SECURITIES AND EXCHANGE COMMISSION
WASHINGTON, DC  20549
________________________

FORM 8-K

Current Report
Pursuant to Section 13 or 15(d) of the
Securities Exchange Act of 1934

Date of Report (Date of earliest event reported):
 
June 29, 2011

CRAFT BREWERS ALLIANCE, INC.
 
(Exact Name of Registrant as Specified in Charter)

Washington
0-26542
91-1141254
(State or Other Jurisdiction of Incorporation)
(Commission file number)
(I.R.S. Employer Identification No.)
 
929 North Russell Street
Portland, OR 97227-1733
 (Address of Principal Executive Offices, Zip Code)

(503) 331-7270
 (Registrant’s Telephone Number, Including Area Code)

Check the appropriate box below if the Form 8-K filing is intended to simultaneously satisfy the filing obligation of the registrant under any of the following provisions (see General Instruction A.2. below):

o
Written communications pursuant to Rule 425 under the Securities Act (17 CFR 230.425)
o
Soliciting material pursuant to Rule 14a-12 under the Exchange Act (17 CFR 240.14a-12)
o
Pre-commencement communications pursuant to Rule 14d-2(b) under the Exchange Act (17 CFR 240.14d-2(b))
o
Pre-commencement communications pursuant to Rule 13e-4(c) under the Exchange Act (17 CFR 240.13e-4(c))
 


 
 

 

Item 5.02
Departure of Directors or Certain Officers; Election of Directors; Appointment of Certain Officers; Compensatory Arrangements of Certain Officers.
 
(b)  Resignation of Director

On June 28, 2011, Andrew Goeler submitted his written resignation from the Board of Directors (the “Board”) of Craft Brewers Alliance, Inc. (the “Company”), effective June 29, 2011.  The Company is not aware of any disagreements relating to the Company’s operations, policies or practices on the part of Mr.

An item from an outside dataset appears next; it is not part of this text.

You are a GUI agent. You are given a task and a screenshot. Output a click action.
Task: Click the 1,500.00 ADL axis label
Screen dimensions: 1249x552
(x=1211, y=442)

Goeler.  Mr. Goeler had been designated by Anheuser-Busch, Incorporated (“A-B”) in 2008 to serve on the Board pursuant to a prior version of section 2.1 (p) of the Amended and Restated Exchange and Recapitalization Agreement dated May 1, 2011 (the “Exchange Agreement”) which gives A-B the right to designate up to two individuals to serve on the Board.

(d)  Election of Directors

With Mr. Goeler’s resignation, no A-B designated directors are serving on the board.  Pursuant to section 2.1 (p) of the Exchange Agreement, A-B has designated Don Johnson and Thomas D. Larson as the two individuals to serve as directors on the Board.  Effective July 1, 2011, the remaining directors elected Don Johnson and Tom Larson to fill the two vacant Board positions, subject to regulatory approval from the Alcohol and Tobacco Tax and Trade Bureau and various state liquor control regulatory authorities, to serve until the 2012 Annual Meeting of Shareholders and until their successors are elected and qualified.

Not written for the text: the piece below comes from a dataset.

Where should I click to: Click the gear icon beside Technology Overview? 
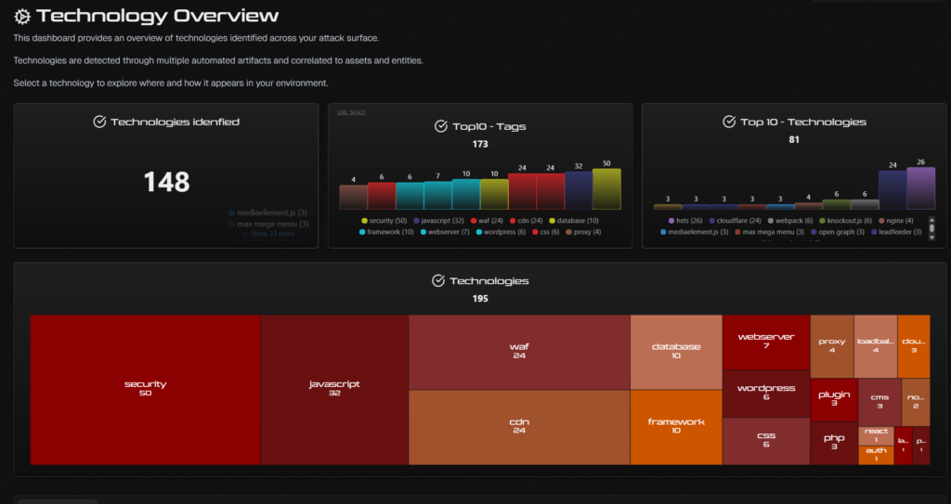point(22,17)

Don Johnson is vice president, Business and Wholesaler Development for A-B.  Appointed to his current role in 2010, Mr. Johnson leads the development of wholesaler strategies and has overall responsibility for domestic business development at A-B.  Prior to that, he held the position of vice president of National Retail Sales where he was responsible for sales strategies supporting A-B’s growing account base of national retailers.  Mr. Johnson joined A-B in 1980 and has held various sales and wholesaler support positions, including vice president, Region Sales in Detroit and Charlotte, N.C.; vice president, Region Operations; and vice president, Wholesaler Development.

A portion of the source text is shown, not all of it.